Belge bölümü |
________________________________________

Yusuf Suresi

12 Yusuf Bölümü Hüseyin Atay meali

Mekke döneminde inmiştir. 111 ayettir.

Acıyan Acıyıcı Olan Allah Adına

  1. Elif, Lâm, Râ. Bunlar apaçık kitabın ilkeleridir.
  2. Düşünürsünüz diye, onu Arapça Kur an olarak indirdik.
  3. Biz, bu Kuranı sana vahyederek, anlatımların en güzelini sana anlatıyoruz. Oysa daha önce sen bunlardan haberi olmayanlardandın.
  4. Hani, Yusuf babasına dedi: "Babacığım! Doğrusu, rüyamda on bir yıldız, güneş ve ayı gördüm, bana saygılı davrandıklarını gördüm."
  5. Dedi ki: "Ey oğulcuğum! Rüyam kardeşlerine anlatma, sonra sana bir tuzak kurarlar. Doğrusu, şeytan insanın apaçık düşmanıdır.
  6. Böylece, Rabbin seni seçecek, sana sözleri yorumlamayı öğretecek, daha önce ataların İbrahim ve İshak’a nimetlerini tamamladığı gibi sana ve Yakup soyuna da tamamlayacaktır. Doğrusu, Rabbin bilgin ve bilgedir."
  7. Andolsun, Yusuf ve kardeşlerinin olayında, soranlara belgeler vardır.
  8. Hani, dediler ki: "Biz güçlü bir takım iken, Yusuf ve kardeşi babamıza bizden daha çok sevgilidir. Doğrusu, babamız apaçık bir yanılgıdadır.

________________________________________

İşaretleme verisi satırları
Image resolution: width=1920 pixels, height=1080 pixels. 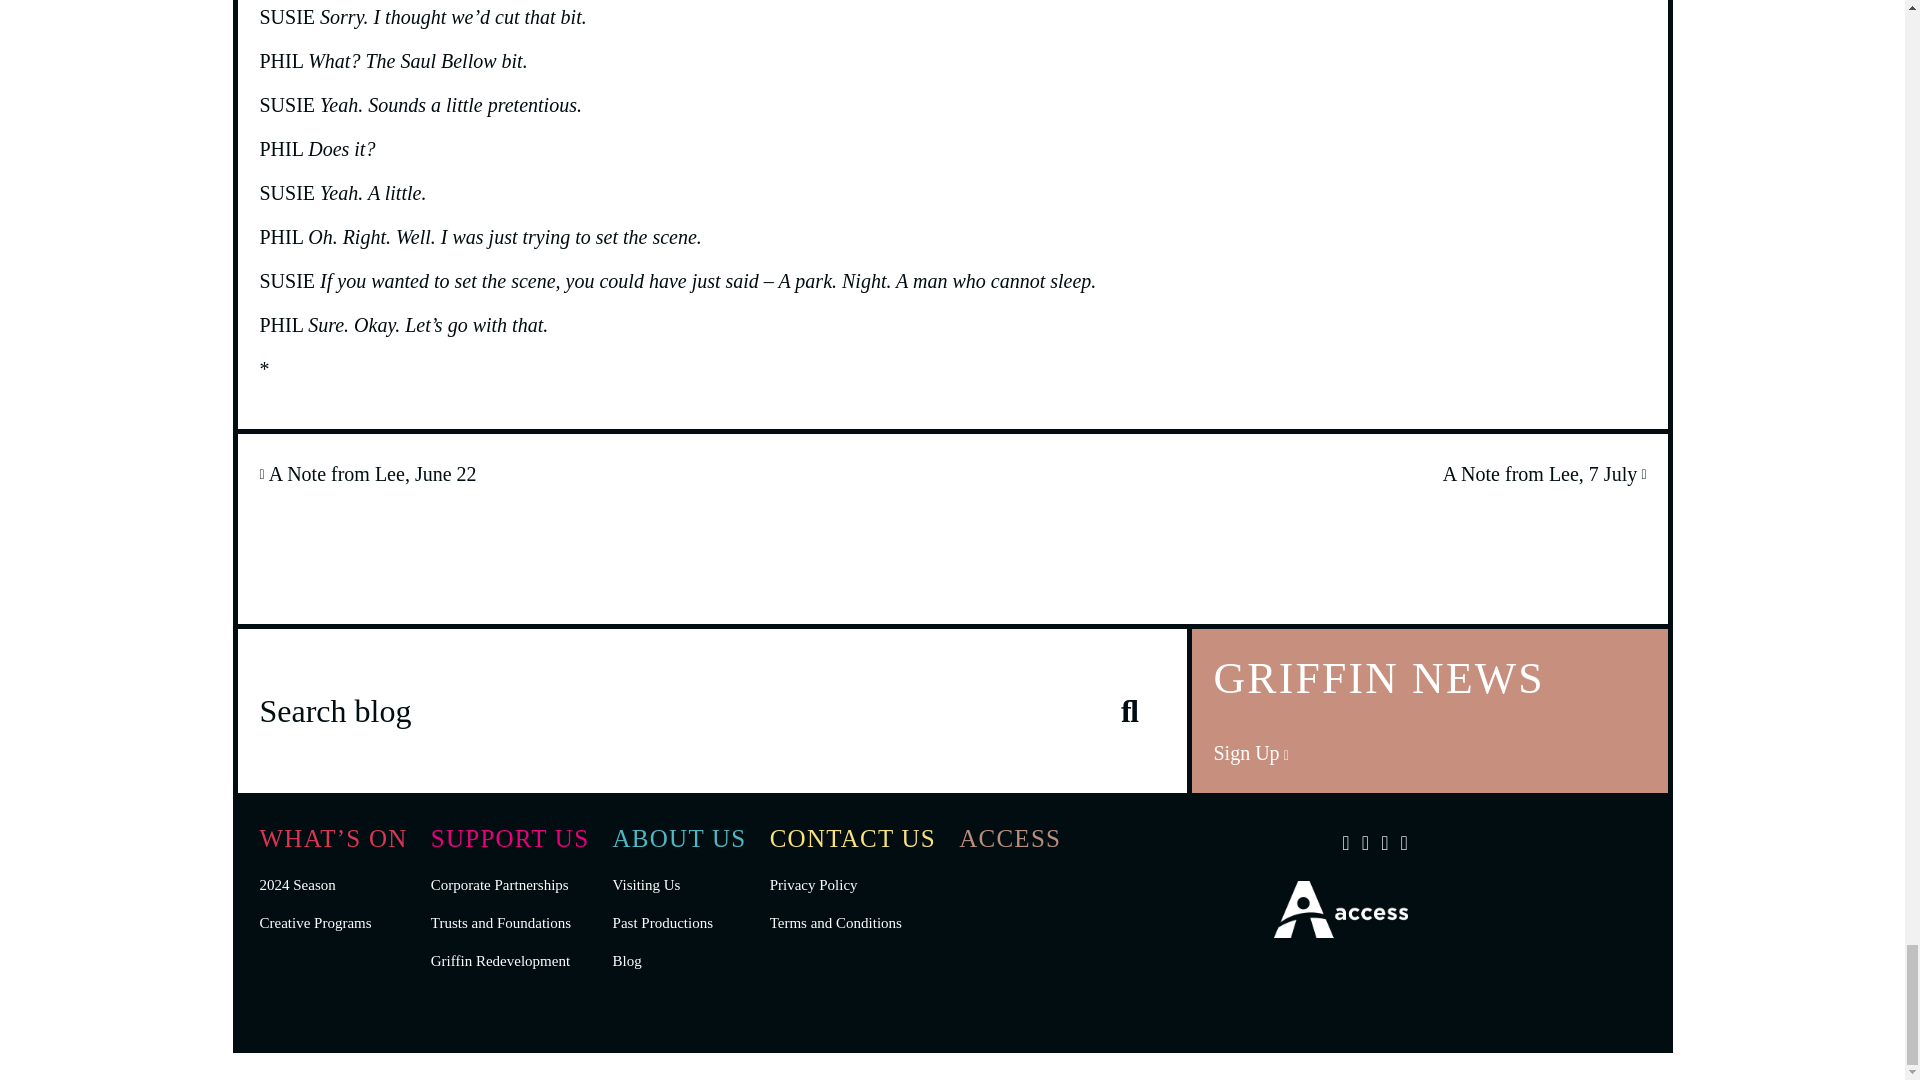 What do you see at coordinates (368, 474) in the screenshot?
I see `A Note from Lee, June 22` at bounding box center [368, 474].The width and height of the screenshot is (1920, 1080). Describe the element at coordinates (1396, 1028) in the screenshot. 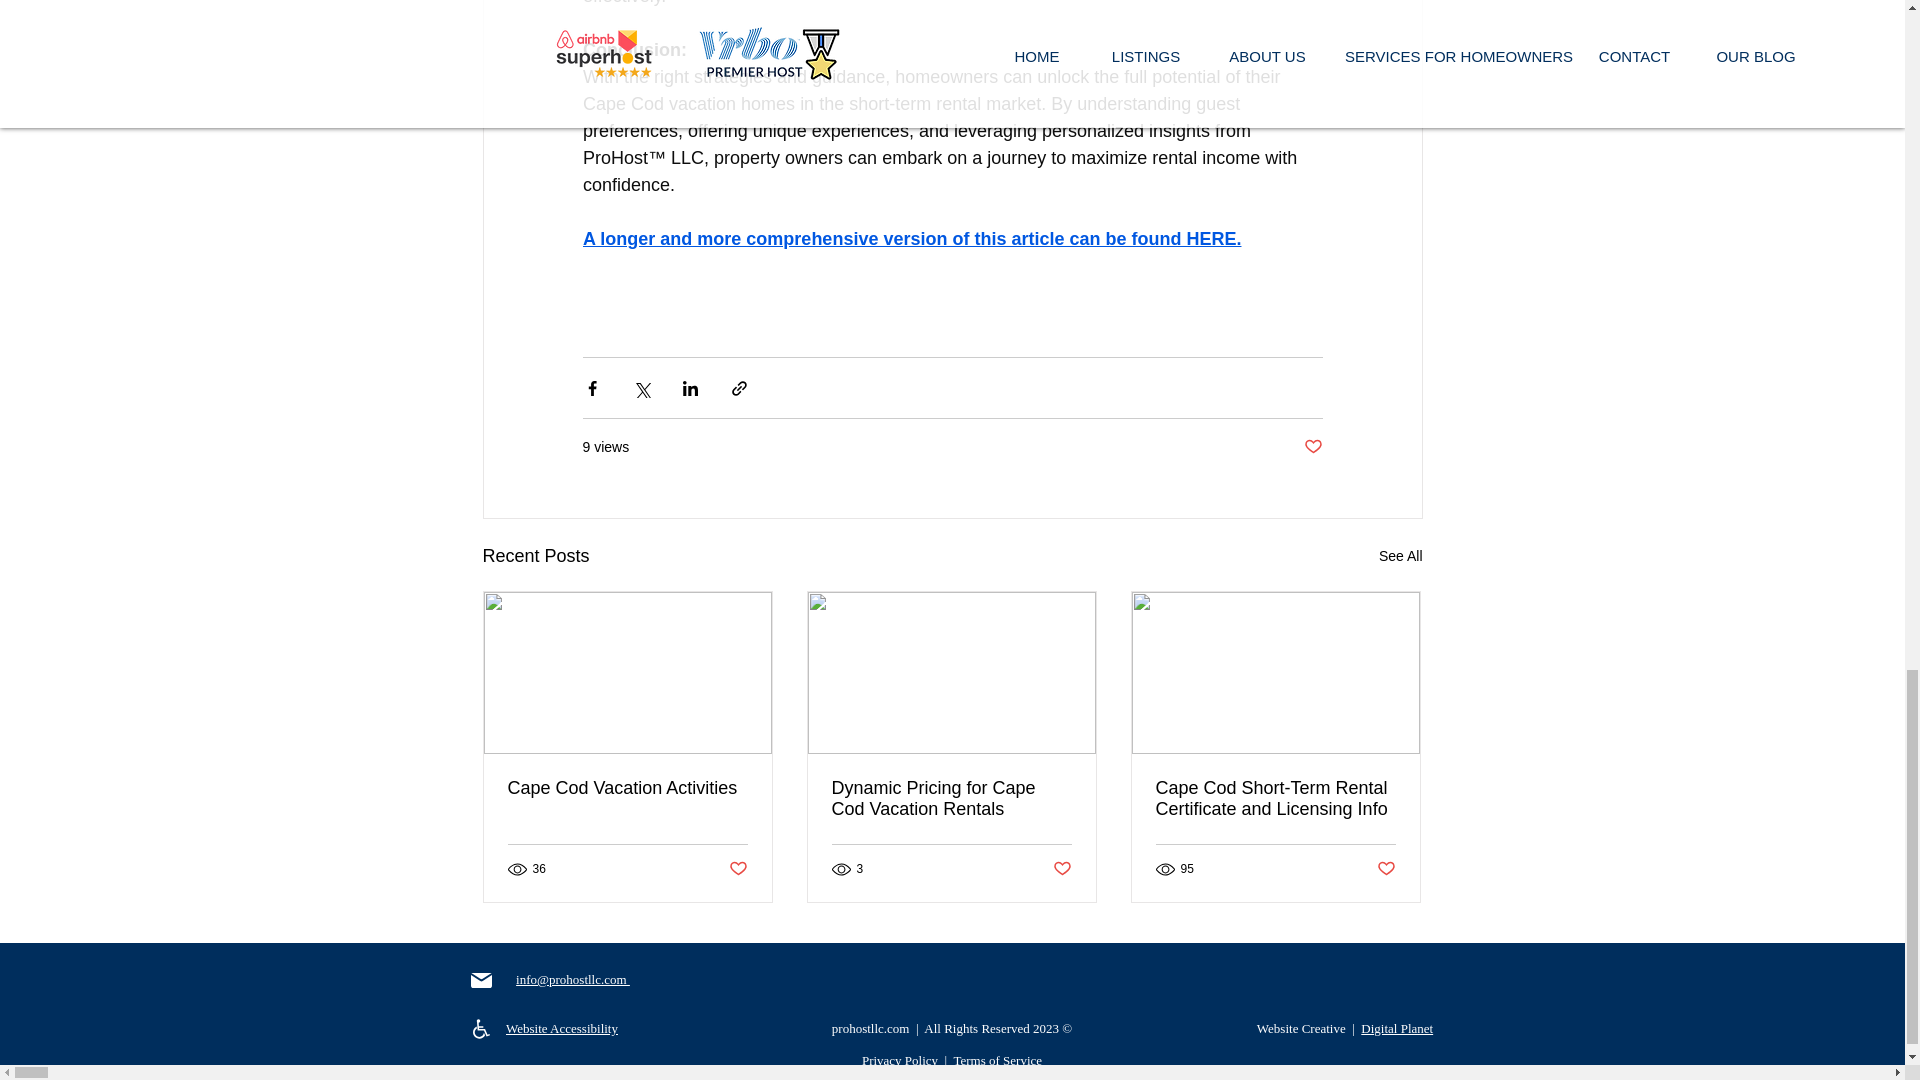

I see `Digital Planet` at that location. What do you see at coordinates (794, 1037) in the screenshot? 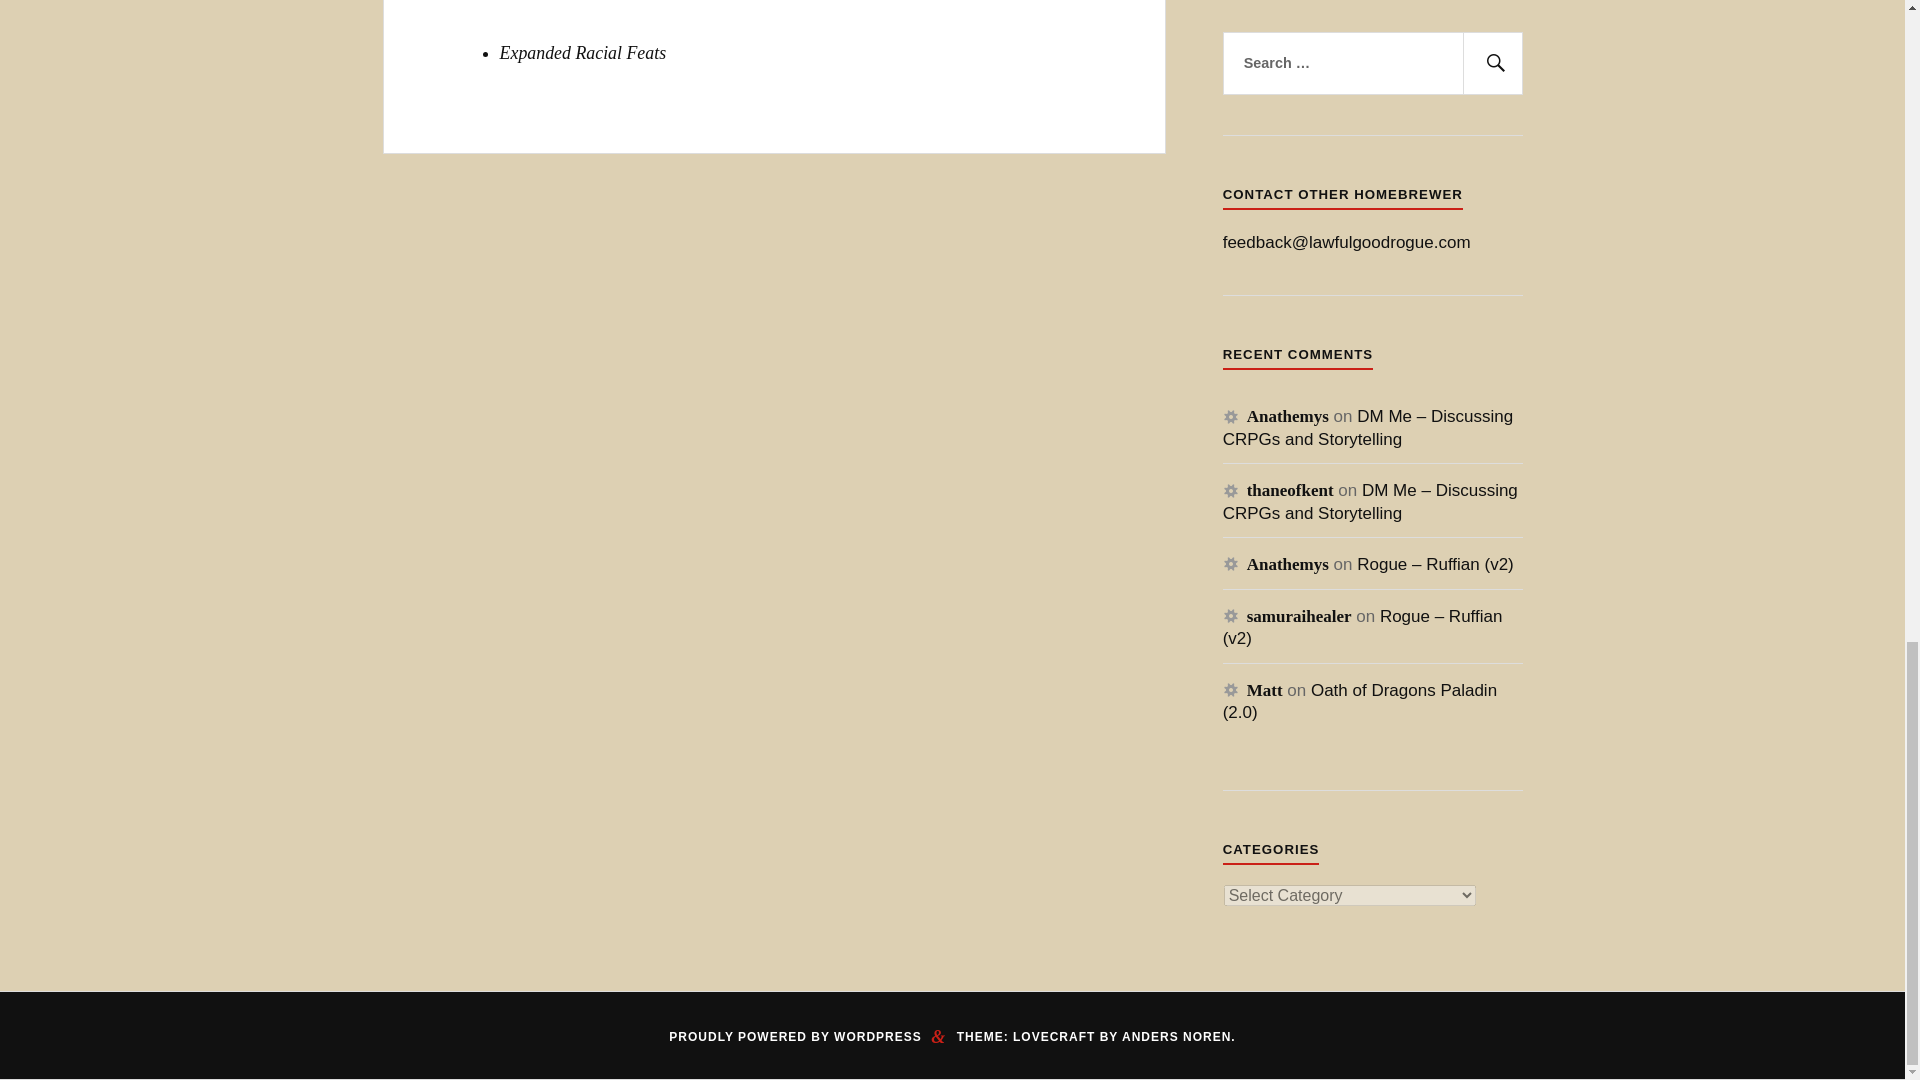
I see `PROUDLY POWERED BY WORDPRESS` at bounding box center [794, 1037].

________________________________________

Yapılacaklar |
(1) Lütfen Yusuf Suresi metninde "1. Elif, Lâm, Râ." sözlerinden "insanın apaçık düşmanıdır." sözlerine kadar her şeyi aynen aktarın.
(2) Yusuf Suresi metninin numaralı ayetlerinde adı geçen kişileri sıralayın.
(3) Yusuf Suresi metnini kaldığı yerden devam ettirin.

Beklenen yanıtlar |
(1)
1. Elif, Lâm, Râ. Bunlar apaçık kitabın ilkeleridir.
  2. Düşünürsünüz diye, onu Arapça Kur an olarak indirdik.
  3. Biz, bu Kuranı sana vahyederek, anlatımların en güzelini sana anlatıyoruz. Oysa daha önce sen bunlardan haberi olmayanlardandın.
  4. Hani, Yusuf babasına dedi: "Babacığım! Doğrusu, rüyamda on bir yıldız, güneş ve ayı gördüm, bana saygılı davrandıklarını gördüm."
  5. Dedi ki: "Ey oğulcuğum! Rüyam kardeşlerine anlatma, sonra sana bir tuzak kurarlar. Doğrusu, şeytan insanın apaçık düşmanıdır.

(2) Yusuf, İbrahim, İshak, Yakup

(3)
  9. Yusuf’u öldürün veya onu ıssız bir yere bırakın, babanızın sevgisi size kalsın, ondan sonra da iyi bir ulus olursunuz."
  10. İçlerinden bir sözcü dedi ki: "Yusuf’u öldürmeyin, onu kuyunun derinliklerine bırakın, böyle yaparsanız bir kervan onu bulup alır."
  11. Dediler ki: "Ey babamız! Yusuf'u bize niye güvenemiyorsun? Doğrusu, biz ona öğüt veririz.
  12. Yarın onu bizimle beraber gönder, eğlensin ve oynasın. Ve doğrusu, biz onu koruyabiliriz."
  13. Dedi ki: "Doğrusu, onu götürmeniz beni üzüyor. Siz ondan dalgın olduğunuz bir anda, kurdun onu yemesinden korkuyorum."
  14. Dediler ki: "Andolsun, biz güçlü bir takım iken kurt onu yerse, doğrusu, bu durumda biz kaybetmiş kimseleriz."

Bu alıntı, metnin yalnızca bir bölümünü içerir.